• Irene Petris è Euthalia. Ai Cantieri alla Zisa di Palermo il testo di Luisa Stella

    Comincia che ritorna a casa ancora arrabbiata per l’umiliazione subita. Perché le hanno tagliato il telefono, per aver dimenticato di pagare una bolletta. Cosa le va a capitare, a novant’anni… Episodio di poco conto ma che innesca un progressivo slittamento verso un’insoddisfazione, un senso di ribellione, un mescolarsi di ricordi. È un altro ritratto di donna Euthalia di Luisa Stella. Come il dialogo a una sola voce di Lamìa portato sulla scena anni fa da Licia Maglietta. Ci si potrebbe sentire un’ombra della comicità sorniona, avvolta dentro un velo di umor nero, e la micidiale tendenza al soliloquio di certi personaggi di Thomas Bernhard “ritratti da vecchi”. Ma è proprio così?

    Intanto c’è da dire della protagonista, Irene Petris, che ricordiamo assai bene in tanti lavori importanti, fra Luca Ronconi (era la conturbante Cressida del progetto Domani) e Romeo Castellucci.
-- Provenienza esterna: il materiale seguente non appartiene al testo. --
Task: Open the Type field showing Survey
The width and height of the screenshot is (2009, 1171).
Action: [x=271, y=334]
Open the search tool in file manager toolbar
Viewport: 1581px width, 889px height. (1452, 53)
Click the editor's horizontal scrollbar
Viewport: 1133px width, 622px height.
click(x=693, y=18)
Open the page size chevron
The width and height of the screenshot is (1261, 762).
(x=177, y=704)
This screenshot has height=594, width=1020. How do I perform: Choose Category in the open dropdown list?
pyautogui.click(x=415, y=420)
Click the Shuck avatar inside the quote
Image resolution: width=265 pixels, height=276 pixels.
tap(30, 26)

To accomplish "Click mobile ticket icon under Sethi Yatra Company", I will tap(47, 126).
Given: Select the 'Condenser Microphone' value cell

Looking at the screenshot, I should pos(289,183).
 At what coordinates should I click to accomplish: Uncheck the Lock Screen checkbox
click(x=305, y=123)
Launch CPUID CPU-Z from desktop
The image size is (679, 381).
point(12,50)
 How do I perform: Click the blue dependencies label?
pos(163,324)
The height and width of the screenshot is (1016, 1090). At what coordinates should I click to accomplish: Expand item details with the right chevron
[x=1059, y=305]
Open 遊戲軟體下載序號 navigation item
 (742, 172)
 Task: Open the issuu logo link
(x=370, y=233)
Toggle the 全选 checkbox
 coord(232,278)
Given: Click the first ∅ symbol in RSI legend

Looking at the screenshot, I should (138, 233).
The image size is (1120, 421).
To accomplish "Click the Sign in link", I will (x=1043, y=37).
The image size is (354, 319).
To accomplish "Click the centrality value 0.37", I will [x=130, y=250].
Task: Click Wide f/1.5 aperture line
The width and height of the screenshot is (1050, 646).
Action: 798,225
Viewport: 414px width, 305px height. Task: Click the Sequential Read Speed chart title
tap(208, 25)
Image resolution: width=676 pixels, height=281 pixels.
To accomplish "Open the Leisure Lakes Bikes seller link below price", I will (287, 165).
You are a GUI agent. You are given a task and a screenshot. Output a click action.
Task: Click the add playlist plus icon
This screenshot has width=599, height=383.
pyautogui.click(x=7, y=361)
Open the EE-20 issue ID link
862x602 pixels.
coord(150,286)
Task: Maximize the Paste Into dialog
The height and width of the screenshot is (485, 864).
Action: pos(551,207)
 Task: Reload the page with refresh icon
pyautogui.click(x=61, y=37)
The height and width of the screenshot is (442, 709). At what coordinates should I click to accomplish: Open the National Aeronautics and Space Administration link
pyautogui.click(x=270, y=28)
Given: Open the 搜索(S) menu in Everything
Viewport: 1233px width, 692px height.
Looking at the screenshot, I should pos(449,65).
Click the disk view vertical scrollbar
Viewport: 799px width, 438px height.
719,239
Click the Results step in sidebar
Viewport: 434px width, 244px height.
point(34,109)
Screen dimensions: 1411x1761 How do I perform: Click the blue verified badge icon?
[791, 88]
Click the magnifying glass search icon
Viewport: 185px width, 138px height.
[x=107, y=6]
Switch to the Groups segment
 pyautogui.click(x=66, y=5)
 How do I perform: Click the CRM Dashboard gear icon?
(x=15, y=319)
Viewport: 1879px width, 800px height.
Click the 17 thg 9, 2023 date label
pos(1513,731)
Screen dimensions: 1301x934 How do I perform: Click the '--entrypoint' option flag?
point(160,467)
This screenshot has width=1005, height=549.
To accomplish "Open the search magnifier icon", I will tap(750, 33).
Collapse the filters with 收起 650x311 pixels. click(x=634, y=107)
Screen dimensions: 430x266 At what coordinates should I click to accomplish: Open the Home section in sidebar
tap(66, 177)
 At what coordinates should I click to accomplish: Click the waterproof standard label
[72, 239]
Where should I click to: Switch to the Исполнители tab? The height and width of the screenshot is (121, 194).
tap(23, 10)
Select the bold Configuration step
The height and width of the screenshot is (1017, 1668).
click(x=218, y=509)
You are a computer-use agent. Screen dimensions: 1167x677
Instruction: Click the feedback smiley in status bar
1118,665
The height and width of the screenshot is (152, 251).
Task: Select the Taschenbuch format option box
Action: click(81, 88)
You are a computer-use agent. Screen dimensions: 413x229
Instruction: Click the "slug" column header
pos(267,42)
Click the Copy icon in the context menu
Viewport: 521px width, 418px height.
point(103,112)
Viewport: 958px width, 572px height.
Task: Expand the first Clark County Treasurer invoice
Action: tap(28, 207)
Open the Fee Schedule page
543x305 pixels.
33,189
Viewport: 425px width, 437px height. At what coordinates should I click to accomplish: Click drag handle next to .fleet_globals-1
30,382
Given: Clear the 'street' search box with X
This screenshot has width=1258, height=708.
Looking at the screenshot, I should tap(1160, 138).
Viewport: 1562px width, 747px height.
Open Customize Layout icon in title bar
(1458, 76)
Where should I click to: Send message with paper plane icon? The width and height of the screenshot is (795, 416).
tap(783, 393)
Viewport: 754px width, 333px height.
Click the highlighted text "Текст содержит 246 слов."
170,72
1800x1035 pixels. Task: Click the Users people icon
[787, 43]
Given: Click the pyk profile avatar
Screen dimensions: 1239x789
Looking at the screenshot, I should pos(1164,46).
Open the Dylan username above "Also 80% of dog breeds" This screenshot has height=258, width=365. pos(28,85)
Una giovane attrice, cosa che contrasta evidentemente con l’età dichiarata del personaggio. Vuol dire, questa scelta della regia firmata a due mani da Matteo Bavera e Thea Dellavalle, può voler dire tanto l’imporsi una difficoltà da superare quanto un’occasione da mettere a frutto. Cioè come sfuggire alla tentazione della mimesi, della riproduzione più o meno realistica.

    Foto di Alessandro D’Amico

    Eccola avanzare a piccoli passi sulla scena allestita da Mela Dell’Erba allo Spazio Franco dei Cantieri alla Zisa. Una poltrona accanto a un abat-jour e a un tavolino con un giradischi, nella cornice formata da un tappeto e da un arazzo che funge da fondale – di là da quello giungono le rade voci che interloquiscono con la sua solitudine. A terra parecchie fotografie incorniciate. Il caschetto di capelli argentei non proprio freschi di parrucchiere potrebbe suggerire una qualche senile trascuratezza. Ma la maschera di lattice che le copre parzialmente il viso non vuole invecchiarlo, ha piuttosto l’effetto di renderlo quasi astratto o impersonale, sfuggente a una precisa connotazione temporale. Non che si voglia eludere il tema, resta lì naturalmente.

    Che cos’è la vecchiaia… Ignominia o strazio? si chiede filosofeggiante (il testo è pubblicato dalle Edizioni dell’assenza, in un volume che contiene anche gli altri testi teatrali della scrittrice siciliana). Si vede che viene da una borghesia colta, ciò che proprio non sopporta è che la si voglia far passare per scimunita per via dell’età. Ha acquistato il suo primo cellulare, al posto della vecchia linea fissa. Come sono scomode queste comodità, commenta. Ma lo tiene accanto, sperando che qualcuno chiami, anche solo per errore. E si abbandona ai ricordi, fra un brano di Mahler e un bicchiere di vino rosso. Con una sorta di derisorio sprezzo che si accorda al suo desiderio di svuotarsi, di non lasciare niente dietro di sé. Voglio morire vuota, dice. Euthalia racconta un sentimento, prima ancora che un personaggio. Sempre più ravvicinati e fragorosi stacchi di buio scandiscono il precipitare dell’azione verso un finale prevedibile e proprio per questo più emotivo. Il disco che continua a girare a vuoto sul giradischi è l’ultima traccia che ci lascia.